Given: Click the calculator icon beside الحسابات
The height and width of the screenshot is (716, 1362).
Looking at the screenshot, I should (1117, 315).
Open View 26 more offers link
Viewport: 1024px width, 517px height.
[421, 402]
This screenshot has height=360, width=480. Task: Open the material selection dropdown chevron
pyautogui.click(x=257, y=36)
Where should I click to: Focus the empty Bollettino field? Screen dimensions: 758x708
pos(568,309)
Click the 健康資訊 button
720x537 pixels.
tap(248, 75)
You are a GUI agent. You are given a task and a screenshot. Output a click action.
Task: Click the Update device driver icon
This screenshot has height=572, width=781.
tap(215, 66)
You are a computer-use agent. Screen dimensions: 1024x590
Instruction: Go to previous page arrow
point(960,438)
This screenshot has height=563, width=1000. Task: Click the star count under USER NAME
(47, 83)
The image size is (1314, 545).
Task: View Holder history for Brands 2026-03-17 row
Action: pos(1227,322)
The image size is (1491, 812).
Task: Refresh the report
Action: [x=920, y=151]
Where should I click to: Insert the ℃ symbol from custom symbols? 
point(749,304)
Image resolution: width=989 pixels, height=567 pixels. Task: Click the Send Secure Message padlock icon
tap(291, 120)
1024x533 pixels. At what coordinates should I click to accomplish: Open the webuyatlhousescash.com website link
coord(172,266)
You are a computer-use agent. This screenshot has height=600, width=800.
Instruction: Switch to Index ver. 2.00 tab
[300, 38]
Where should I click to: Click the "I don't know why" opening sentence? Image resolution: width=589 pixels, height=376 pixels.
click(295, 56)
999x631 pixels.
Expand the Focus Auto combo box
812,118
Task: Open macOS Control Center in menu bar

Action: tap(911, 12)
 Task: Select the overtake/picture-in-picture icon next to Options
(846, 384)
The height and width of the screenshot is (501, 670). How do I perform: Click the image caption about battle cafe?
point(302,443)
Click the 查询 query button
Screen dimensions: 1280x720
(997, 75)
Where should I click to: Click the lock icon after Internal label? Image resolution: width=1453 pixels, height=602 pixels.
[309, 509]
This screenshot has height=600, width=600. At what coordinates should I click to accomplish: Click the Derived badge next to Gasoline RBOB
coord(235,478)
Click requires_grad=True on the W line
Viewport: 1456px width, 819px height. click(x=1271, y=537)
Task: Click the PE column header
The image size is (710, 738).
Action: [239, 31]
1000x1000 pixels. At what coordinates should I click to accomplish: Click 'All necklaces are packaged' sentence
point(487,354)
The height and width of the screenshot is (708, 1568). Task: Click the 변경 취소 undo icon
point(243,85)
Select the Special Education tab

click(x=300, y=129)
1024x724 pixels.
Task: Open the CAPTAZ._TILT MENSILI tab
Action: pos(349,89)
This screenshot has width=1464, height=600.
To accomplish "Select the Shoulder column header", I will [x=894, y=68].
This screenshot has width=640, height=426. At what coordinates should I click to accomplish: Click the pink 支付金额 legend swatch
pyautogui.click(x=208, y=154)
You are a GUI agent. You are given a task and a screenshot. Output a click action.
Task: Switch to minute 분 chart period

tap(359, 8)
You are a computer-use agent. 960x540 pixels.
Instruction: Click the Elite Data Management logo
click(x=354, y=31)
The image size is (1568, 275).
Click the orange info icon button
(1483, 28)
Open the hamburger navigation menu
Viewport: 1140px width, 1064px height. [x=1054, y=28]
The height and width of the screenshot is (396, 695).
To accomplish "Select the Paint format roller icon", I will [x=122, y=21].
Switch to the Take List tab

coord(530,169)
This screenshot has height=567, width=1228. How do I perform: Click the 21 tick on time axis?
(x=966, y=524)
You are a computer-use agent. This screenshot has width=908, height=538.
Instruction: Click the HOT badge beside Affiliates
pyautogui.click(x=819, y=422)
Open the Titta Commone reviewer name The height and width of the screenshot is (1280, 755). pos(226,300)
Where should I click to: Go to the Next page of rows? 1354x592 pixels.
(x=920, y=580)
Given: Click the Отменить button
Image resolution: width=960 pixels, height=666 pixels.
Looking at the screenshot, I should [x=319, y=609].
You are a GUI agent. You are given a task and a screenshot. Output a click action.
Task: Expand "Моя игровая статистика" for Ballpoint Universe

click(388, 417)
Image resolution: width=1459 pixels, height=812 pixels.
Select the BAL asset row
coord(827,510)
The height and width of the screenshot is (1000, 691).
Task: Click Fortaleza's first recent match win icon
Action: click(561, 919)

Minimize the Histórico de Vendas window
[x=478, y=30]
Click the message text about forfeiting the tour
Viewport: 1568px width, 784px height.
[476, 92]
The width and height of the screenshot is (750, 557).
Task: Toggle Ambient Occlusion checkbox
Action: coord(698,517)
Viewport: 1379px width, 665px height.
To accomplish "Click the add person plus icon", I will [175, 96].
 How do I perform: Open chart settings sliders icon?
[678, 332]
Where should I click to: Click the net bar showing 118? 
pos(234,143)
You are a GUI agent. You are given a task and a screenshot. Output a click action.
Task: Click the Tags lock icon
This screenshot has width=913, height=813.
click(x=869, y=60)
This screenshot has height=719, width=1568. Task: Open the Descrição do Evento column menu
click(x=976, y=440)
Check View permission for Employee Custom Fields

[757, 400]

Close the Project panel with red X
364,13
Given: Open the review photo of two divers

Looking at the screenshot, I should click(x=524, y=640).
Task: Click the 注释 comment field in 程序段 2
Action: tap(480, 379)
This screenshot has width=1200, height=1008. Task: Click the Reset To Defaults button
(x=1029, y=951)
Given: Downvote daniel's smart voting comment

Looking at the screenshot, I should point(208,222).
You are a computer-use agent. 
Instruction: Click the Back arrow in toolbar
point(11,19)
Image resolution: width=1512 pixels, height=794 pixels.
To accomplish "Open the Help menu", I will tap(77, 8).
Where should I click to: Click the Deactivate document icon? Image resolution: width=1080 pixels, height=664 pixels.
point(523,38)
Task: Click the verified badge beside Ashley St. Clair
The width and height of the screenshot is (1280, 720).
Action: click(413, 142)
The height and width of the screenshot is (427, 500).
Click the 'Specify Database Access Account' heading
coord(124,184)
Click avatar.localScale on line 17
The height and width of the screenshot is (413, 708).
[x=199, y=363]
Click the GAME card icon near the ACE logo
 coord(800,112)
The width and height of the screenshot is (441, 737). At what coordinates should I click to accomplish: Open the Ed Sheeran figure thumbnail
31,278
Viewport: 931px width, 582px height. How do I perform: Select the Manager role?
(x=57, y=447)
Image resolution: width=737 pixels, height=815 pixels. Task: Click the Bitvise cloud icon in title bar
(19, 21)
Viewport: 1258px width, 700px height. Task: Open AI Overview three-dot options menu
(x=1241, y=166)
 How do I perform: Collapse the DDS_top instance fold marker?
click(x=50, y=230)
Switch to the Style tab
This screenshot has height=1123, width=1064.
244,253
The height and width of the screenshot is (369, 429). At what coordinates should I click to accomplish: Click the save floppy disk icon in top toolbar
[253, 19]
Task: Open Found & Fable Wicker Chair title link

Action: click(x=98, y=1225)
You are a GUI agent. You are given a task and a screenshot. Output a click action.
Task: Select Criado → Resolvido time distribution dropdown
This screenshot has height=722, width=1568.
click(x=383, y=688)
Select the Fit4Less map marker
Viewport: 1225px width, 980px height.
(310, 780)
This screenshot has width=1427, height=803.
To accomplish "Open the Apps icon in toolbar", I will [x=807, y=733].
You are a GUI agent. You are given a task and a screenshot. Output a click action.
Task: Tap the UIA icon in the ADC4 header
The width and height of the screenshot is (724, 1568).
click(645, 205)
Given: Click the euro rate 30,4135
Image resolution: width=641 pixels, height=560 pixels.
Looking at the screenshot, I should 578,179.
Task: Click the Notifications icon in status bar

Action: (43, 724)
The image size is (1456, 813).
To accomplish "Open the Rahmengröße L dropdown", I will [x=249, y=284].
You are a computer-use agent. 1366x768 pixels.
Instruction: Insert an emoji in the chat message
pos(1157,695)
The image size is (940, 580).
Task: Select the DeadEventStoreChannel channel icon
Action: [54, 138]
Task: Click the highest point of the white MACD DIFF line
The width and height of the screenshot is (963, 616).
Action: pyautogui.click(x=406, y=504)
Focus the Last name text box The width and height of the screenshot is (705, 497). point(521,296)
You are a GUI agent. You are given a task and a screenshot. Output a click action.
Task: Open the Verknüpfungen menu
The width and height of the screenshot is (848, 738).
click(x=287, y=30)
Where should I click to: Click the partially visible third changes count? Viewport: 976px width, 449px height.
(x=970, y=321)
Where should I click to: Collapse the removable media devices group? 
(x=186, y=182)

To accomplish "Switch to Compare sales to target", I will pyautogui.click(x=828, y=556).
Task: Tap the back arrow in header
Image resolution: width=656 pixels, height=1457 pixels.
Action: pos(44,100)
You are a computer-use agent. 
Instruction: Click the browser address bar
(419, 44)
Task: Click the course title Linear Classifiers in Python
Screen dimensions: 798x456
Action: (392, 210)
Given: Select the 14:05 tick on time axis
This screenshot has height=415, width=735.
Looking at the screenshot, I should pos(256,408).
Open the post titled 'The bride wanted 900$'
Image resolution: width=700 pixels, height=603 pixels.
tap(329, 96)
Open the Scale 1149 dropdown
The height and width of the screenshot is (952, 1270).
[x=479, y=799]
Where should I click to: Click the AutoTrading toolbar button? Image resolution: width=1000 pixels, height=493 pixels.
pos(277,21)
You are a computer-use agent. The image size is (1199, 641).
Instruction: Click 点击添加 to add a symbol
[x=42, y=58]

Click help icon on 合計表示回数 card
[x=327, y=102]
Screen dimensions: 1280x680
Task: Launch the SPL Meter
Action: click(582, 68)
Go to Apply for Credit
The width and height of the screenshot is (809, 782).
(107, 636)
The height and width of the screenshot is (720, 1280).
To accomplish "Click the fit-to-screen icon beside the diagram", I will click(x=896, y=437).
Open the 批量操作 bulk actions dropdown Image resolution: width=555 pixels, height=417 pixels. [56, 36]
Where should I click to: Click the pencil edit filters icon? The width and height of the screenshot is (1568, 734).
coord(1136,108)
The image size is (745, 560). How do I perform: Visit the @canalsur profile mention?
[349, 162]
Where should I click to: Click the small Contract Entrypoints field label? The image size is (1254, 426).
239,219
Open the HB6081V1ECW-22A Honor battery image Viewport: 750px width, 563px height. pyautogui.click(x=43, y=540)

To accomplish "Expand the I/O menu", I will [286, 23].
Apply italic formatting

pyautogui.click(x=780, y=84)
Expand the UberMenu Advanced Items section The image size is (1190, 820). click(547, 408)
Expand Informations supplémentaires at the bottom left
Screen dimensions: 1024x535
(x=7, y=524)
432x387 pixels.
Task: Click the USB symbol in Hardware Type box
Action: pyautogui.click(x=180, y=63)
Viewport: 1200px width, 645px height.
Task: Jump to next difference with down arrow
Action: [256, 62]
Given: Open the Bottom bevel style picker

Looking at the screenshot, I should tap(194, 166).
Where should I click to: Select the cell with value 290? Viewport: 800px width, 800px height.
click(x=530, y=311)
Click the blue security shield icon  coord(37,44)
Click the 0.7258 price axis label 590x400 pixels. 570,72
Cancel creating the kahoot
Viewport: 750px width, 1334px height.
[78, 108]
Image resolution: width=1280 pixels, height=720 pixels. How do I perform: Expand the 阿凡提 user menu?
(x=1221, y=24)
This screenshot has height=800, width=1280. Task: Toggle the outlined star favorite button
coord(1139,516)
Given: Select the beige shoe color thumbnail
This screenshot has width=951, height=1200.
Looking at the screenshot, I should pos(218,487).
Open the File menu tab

☆ ☆ ☆ ☆ ☆

### Task instructions
Pull every line containing "computer" from the data.

### Answer box
You are a computer-use agent. Screen dimensions: 1024x590
You are a computer-use agent. This screenshot has height=600, width=800.
You are a computer-use agent. 960x540 pixels.
You are a computer-use agent. This screenshot has width=908, height=538.
You are a computer-use agent. 
You are a computer-use agent. 1366x768 pixels.
You are a computer-use agent. 
You are a computer-use agent. The image size is (1199, 641).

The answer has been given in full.